> **ABOUT THIS TASK**
In the plasma viscosity passage, turn the paragraph beginning "Plasma viscosity is a simple hemorheological parameter" into a shorter bulleted list that keeps its main facts.

> **READING PASSAGE**
_ _ _ _ _
Plasma viscosity is a simple hemorheological parameter with a puissant capability to predict primary and secondary cardiovascular risk disease. In a previous longitudinal study we demonstrated that changes in plasma viscosity were independent determinants in smoking status, systolic blood pressure, gamma glutamyl transferase, total cholesterol, fibrinogen and hemoglobine in men, and changes in fibrinogen and Apo B in women (11). In addition, different prospective studies demonstrated that plasma viscosity was associated with the incidence of CHD events in middle-aged men (12) with the incidence of CHD and stroke in older men and women (13), with the recurrence of stroke and with a first major incident CHD event in men in the Monica study (14). Plasma viscosity is largely determined by fibrinogen levels considered as an independent predictor of coronary heart disease and stroke. Several studies showed association between plasma fibrinogen and a number of the major cardiovascular risk factors, including age, smoking, cholesterol, triglycerides, blood pressure, diabetes and lower socioeconomic status. We observed that fibrinogen concentration is frequently elevated in subjects with carotid, femoral, and aortic arterial plaques and coronary atherosclerosis (15-16) and particularly in those subjects with several diseased arterial sites. The hyperviscosity induced by increased fibrinogen may be one of the mechanisms linking cardiovascular risk factors to the atherothrombotic process.
_ _ _ _ _
> **EXTRACTED INFORMATION**

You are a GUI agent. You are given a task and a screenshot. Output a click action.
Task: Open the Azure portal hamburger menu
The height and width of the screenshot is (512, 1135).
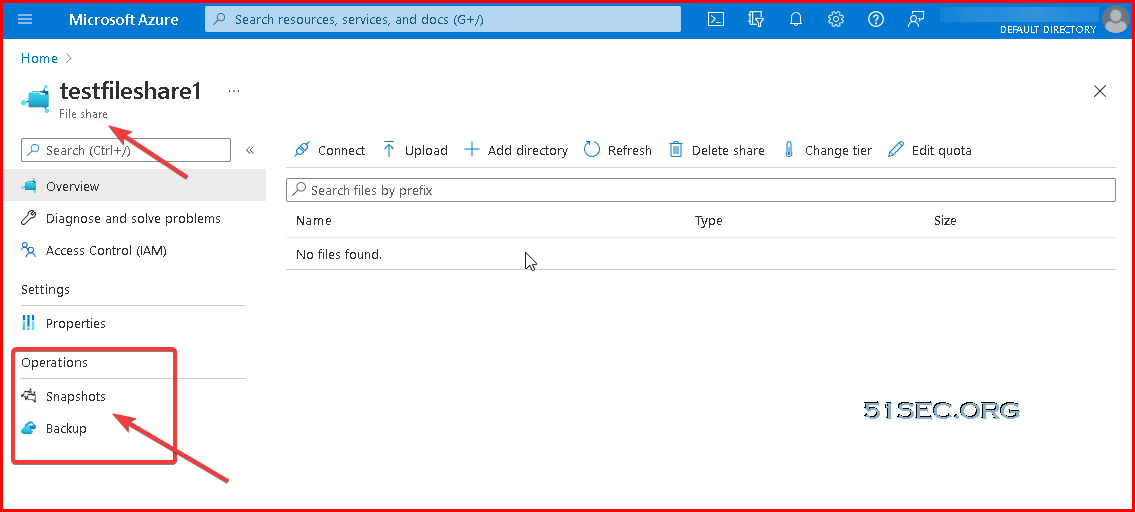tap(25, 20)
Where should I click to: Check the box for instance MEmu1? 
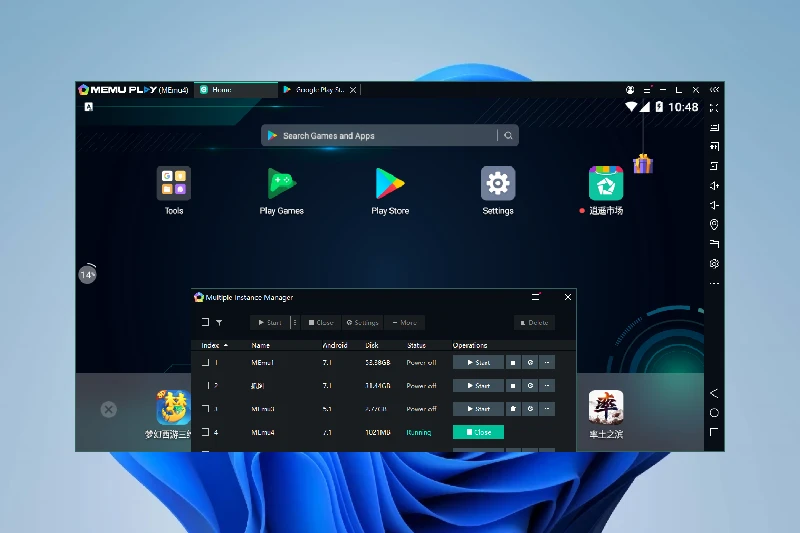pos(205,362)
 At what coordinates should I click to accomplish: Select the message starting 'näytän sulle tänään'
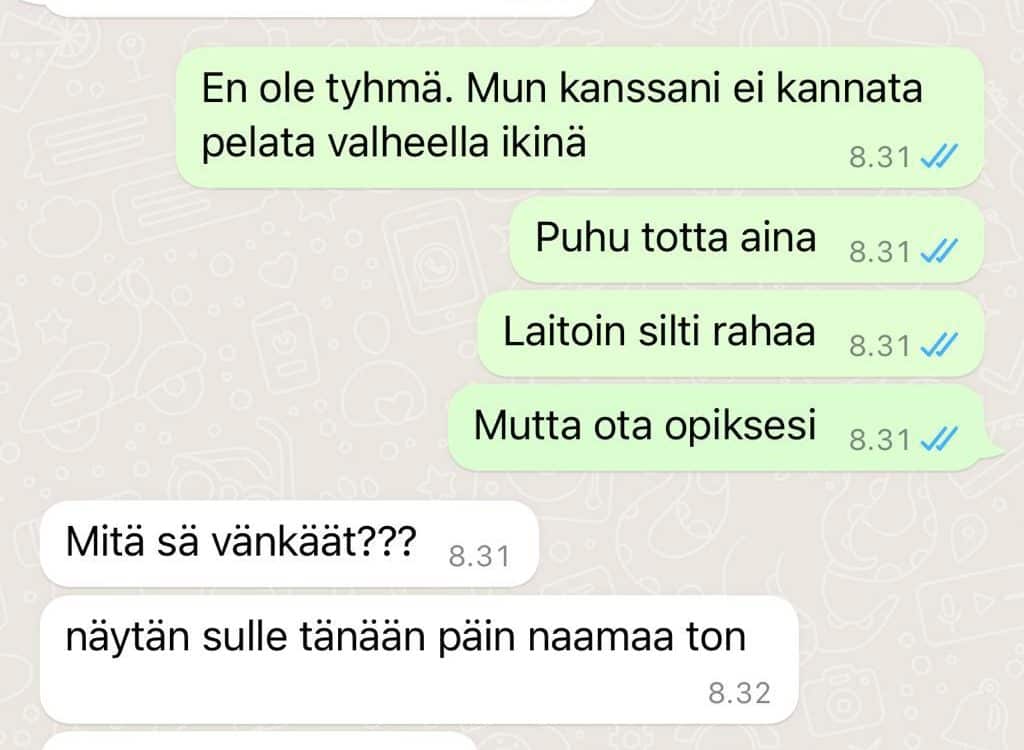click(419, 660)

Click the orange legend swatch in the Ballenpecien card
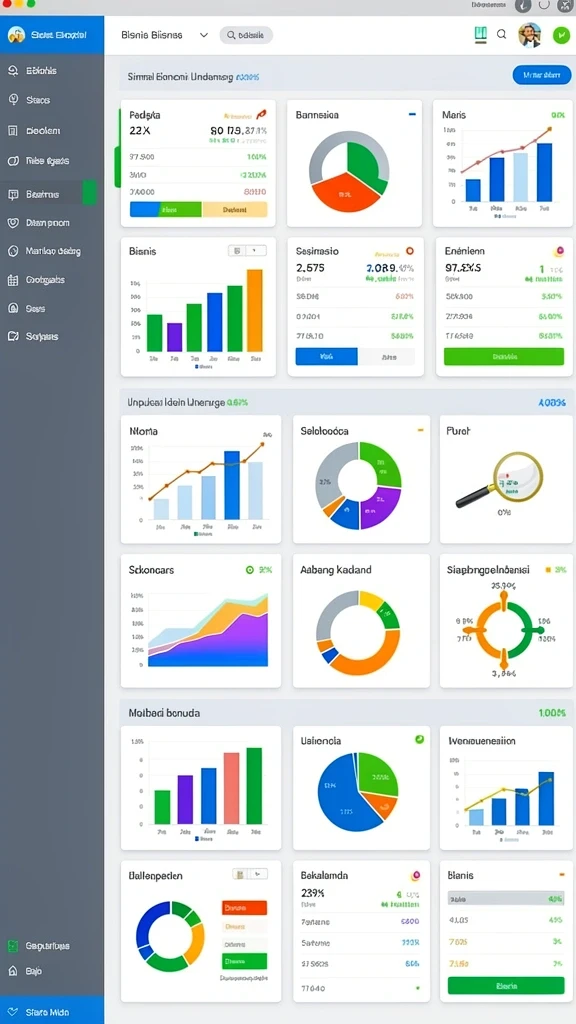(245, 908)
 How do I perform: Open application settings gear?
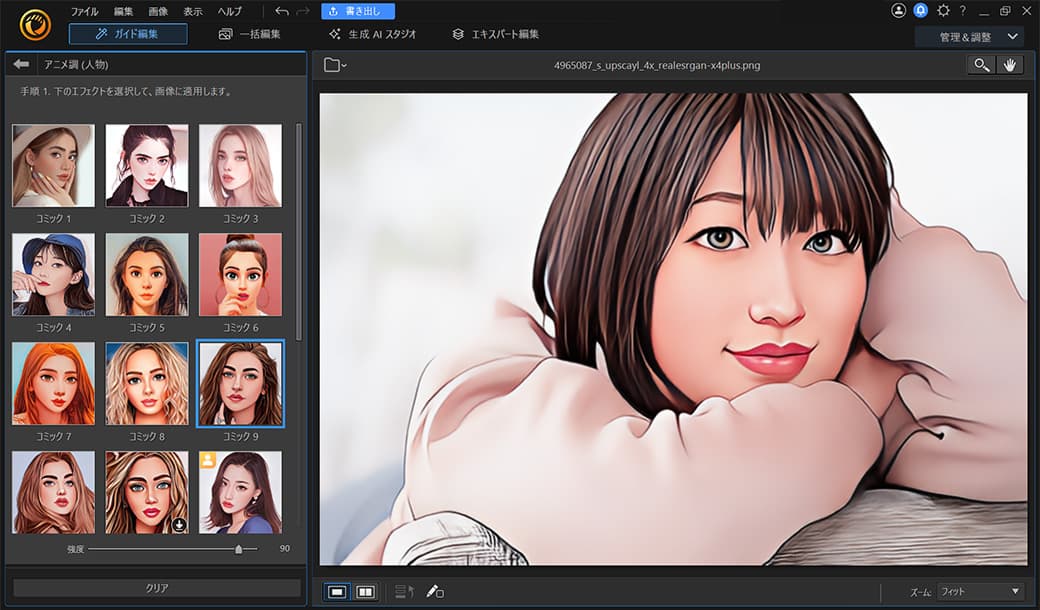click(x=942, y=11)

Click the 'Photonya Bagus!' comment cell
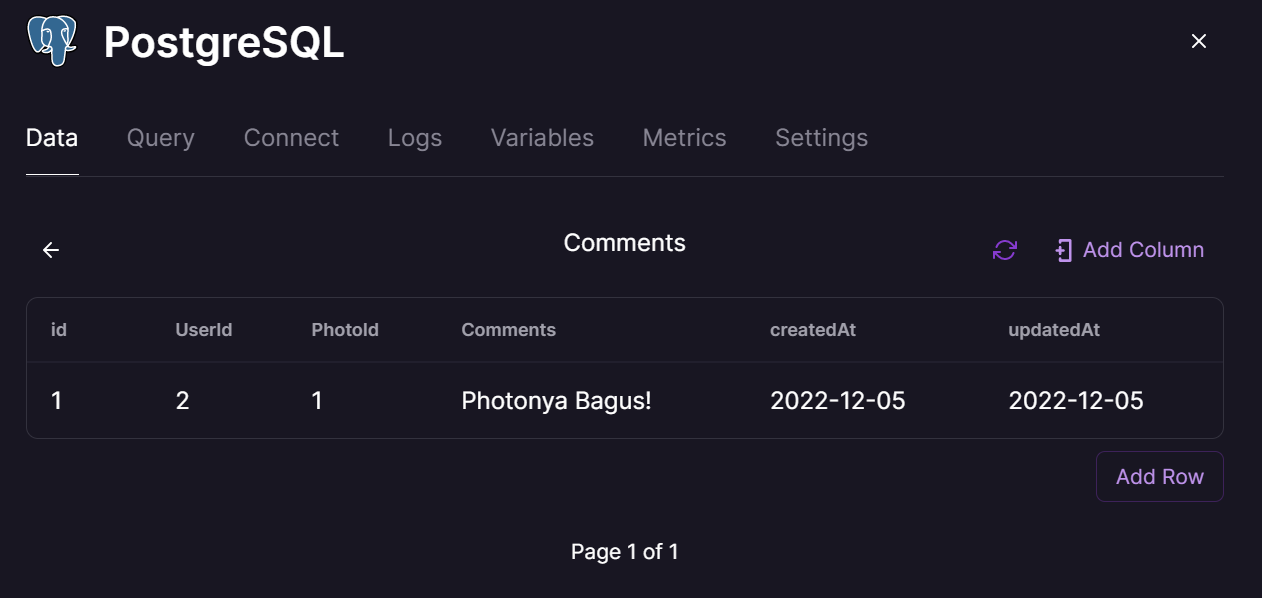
_ _ _ _ _
> **SOLUTION**
- Plasma viscosity is a simple blood-flow measure that can strongly predict first and repeat cardiovascular disease risk.
- An earlier long-term study tied changes in plasma viscosity to smoking status, systolic blood pressure, gamma glutamyl transferase, total cholesterol, fibrinogen and hemoglobin in men, and to fibrinogen and Apo B in women.
- Forward-looking studies linked plasma viscosity to:
  - CHD events in middle-aged men
  - CHD and stroke in older men and women
  - repeat stroke
  - a first major CHD event in men in the Monica study
- Fibrinogen largely sets plasma viscosity and independently predicts coronary heart disease and stroke.
- Fibrinogen is associated with major risk factors: age, smoking, cholesterol, triglycerides, blood pressure, diabetes and lower socioeconomic status.
- Fibrinogen is often high in people with carotid, femoral and aortic plaques and coronary atherosclerosis, especially when several artery sites are diseased.
- Thicker blood from raised fibrinogen may be one way cardiovascular risk factors lead to atherothrombosis.